As the coal workers will continue with their three-day-long all-India coal mine strike, there will be a significant fall in coal production. It will definitely cause ignominy for the Modi regime and the BJP. As the Bharatiya Mazdoor Sangh (BMS) –– a trade union affiliated with the BJP’s parental body Rashtriya Swayamsevak Sangh (RSS) –– has supported the strike and the demand of the workers, it has caused another ignominy for the Modi regime. Whether the BMS’s support is a tactic move by the RSS to exploit the working class’s sentiments to farther its own obnoxious agenda, isn’t known yet, but its participation in a strike call against the Modi regime is showing the desperate attempt by the ruling classes to douse the fire that the BJP is igniting.
A united working class’s struggle and prolonging the three-day-long all-India coal mine strike can really become an antidote to the Modi regime’s plan to appease its corporate masters by selling-off the national resources. To prevent a large number of tribal people from being evicted, to prevent an environmental catastrophe and to ensure that the big corporate houses can’t enrich themselves by plundering India’s mineral resources, the working class’s struggle is inevitable.
It’s not predictable how long these mainstream trade unions can carry out this struggle, but in case they capitulate to the pressure tactics and lucrative baits dangled by the ruling classes, then the working class must be provided with an alternative leadership by those organisations that wouldn’t give up their cause at any point in time.

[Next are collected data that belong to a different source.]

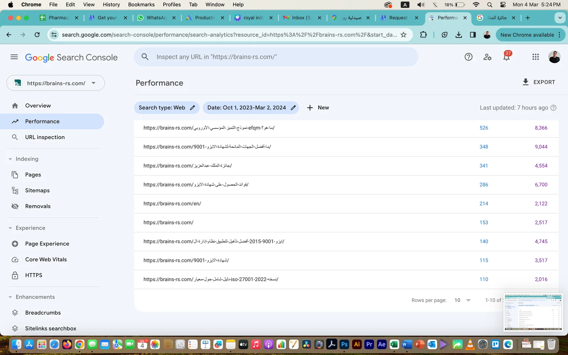This screenshot has width=568, height=355.
Task: Open notifications bell with 37 badge
Action: point(507,57)
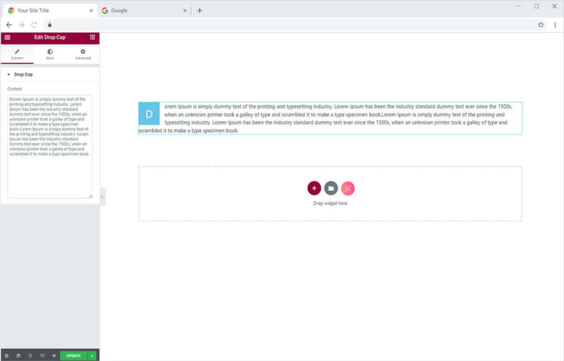Open the widgets grid panel
This screenshot has height=361, width=564.
point(92,37)
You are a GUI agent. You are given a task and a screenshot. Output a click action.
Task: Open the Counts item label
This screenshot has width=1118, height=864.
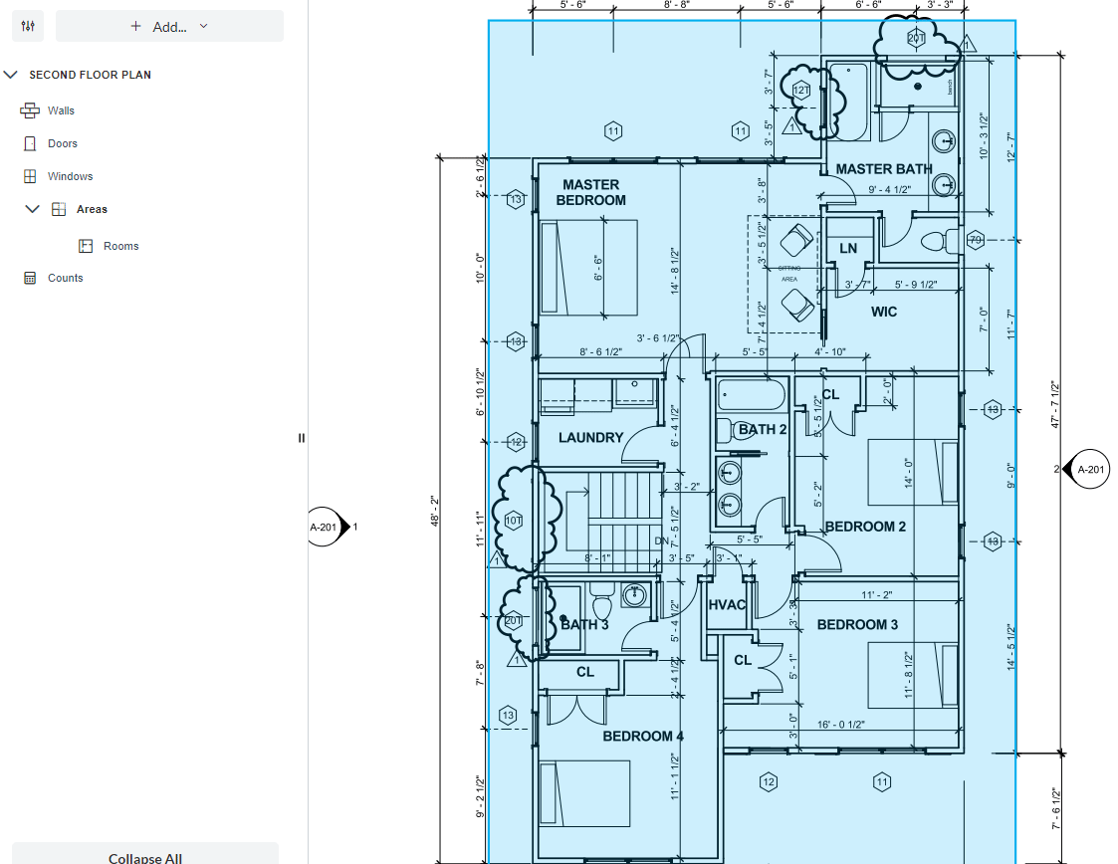point(66,278)
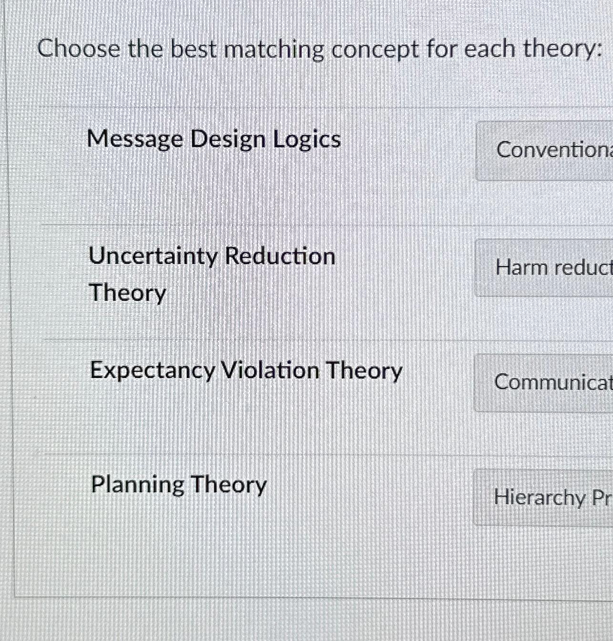Screen dimensions: 613x641
Task: Open the dropdown next to Message Design Logics
Action: pyautogui.click(x=543, y=151)
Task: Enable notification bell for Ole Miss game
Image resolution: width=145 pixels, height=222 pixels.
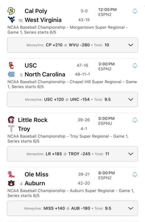Action: click(x=135, y=174)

Not only this three-day-long all-India coal mine strike, on July 2nd, 3rd and 4th, needs to achieve success at any cost, for the sake of the coal workers and the huge number of people who will be affected by the projects, but it’s also essential that the movement against privatisation is intensified and sustained to turn it into a protracted battle against the ruling class’s nefarious agenda. The victory of the working class in this sheer crisis hour of capitalism is inevitable.